── EXTRAIT CHOISI ──
7e Prix Russophonie, 2013, par Françoise Genevray

Traduire à deux

Après Apologie de la fuite et Têtes interverties, nominé lors du Prix Russophonie 2008, voici le troisième roman de L. Guirchovitch disponible en français.

Le titre original, VII. Cycle lyrique sur un texte de Gogol [VII. Vokal’nyj tsykl na slova Gogolja], a été remplacé par Schubert à Kiev, plus percutant. L’action se déroule en 1942 dans cette ville, que les nationalistes ukrainiens, croyant trouver leur compte au changement, disent « libérée » des soviets et des Russes par l’avancée allemande. La peur règne, l’ordre aussi, si l’on peut parler d’ordre à proximité d’un charnier trente-trois mille sept cent soixante et onze Juifs ont été fusillés à Babi Yar. La fiction, quant à elle, s’organise autour de l’Opéra, devenu Gross Oper, champ clos de convoitises et de jalousies ordinaires que la situation rend aussi dérisoires que périlleuses. Lozinine, metteur en scène, collabore avec l’occupant et exerce un chantage sexuel sur Valia, la pianiste. Pourra-t-elle sauver sa fille, née d’un père dont il faut à tout prix cacher l’origine et le nom « mortellement dangereux » ? Le terme « juif », hormis les sorties carrément antisémites, est tabou, remplacé par des périphrases et des sous-entendus. On efface le nom de Heine, « celui qu’il ne faut pas ». Silence sur la présence des Juifs dans la culture allemande et sur l’anéantissement physique en cours.
───
── DONNÉES COLLECTÉES ──
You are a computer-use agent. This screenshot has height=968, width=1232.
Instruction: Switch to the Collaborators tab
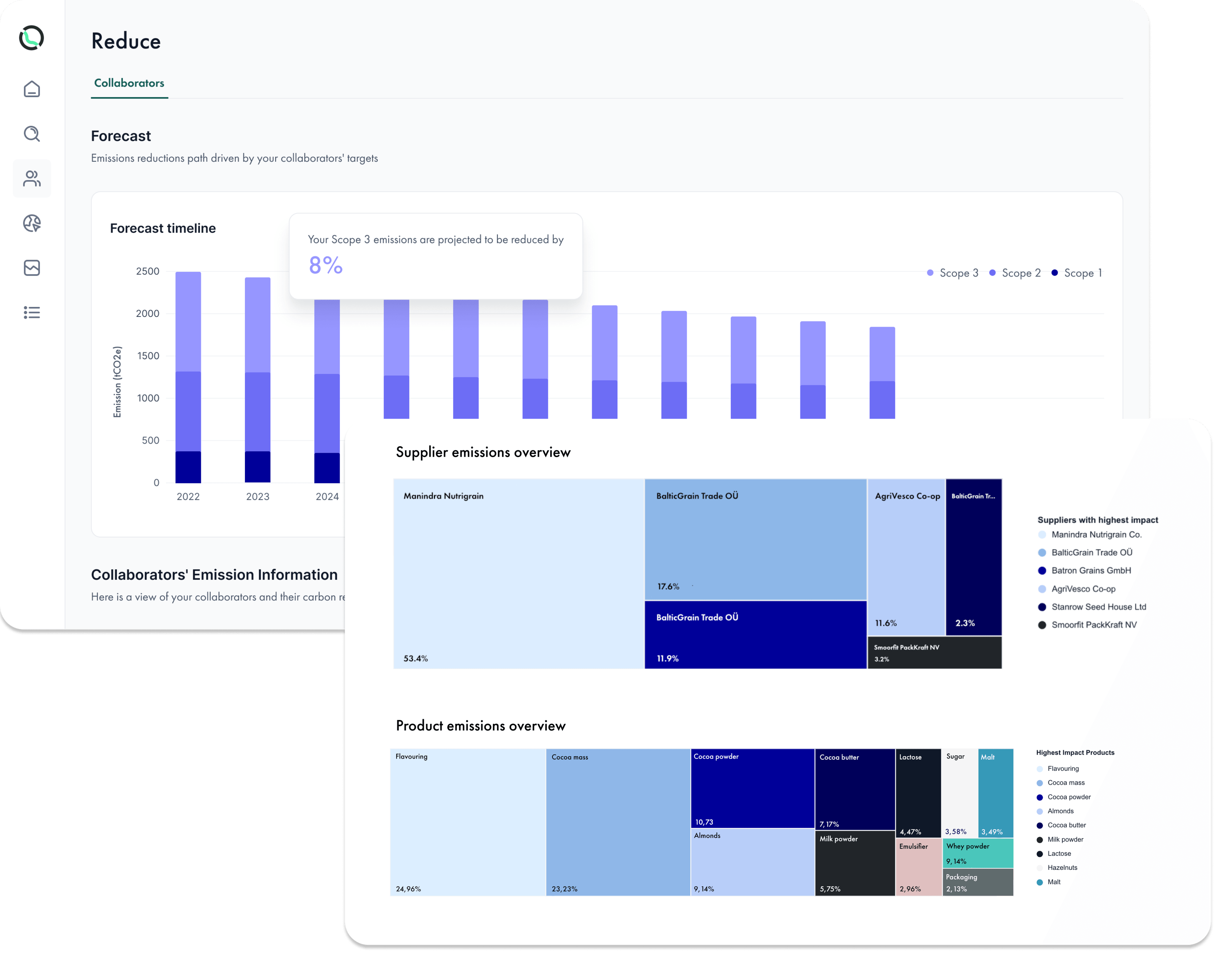[x=129, y=83]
───
- CONSIGNES ET EXIGENCES: D'après l'extrait, en quelle année se déroule l'action du roman ? La liste ci-dessus est indépendante de l'extrait.

- RÉPONSE ATTENDUE: En 1942.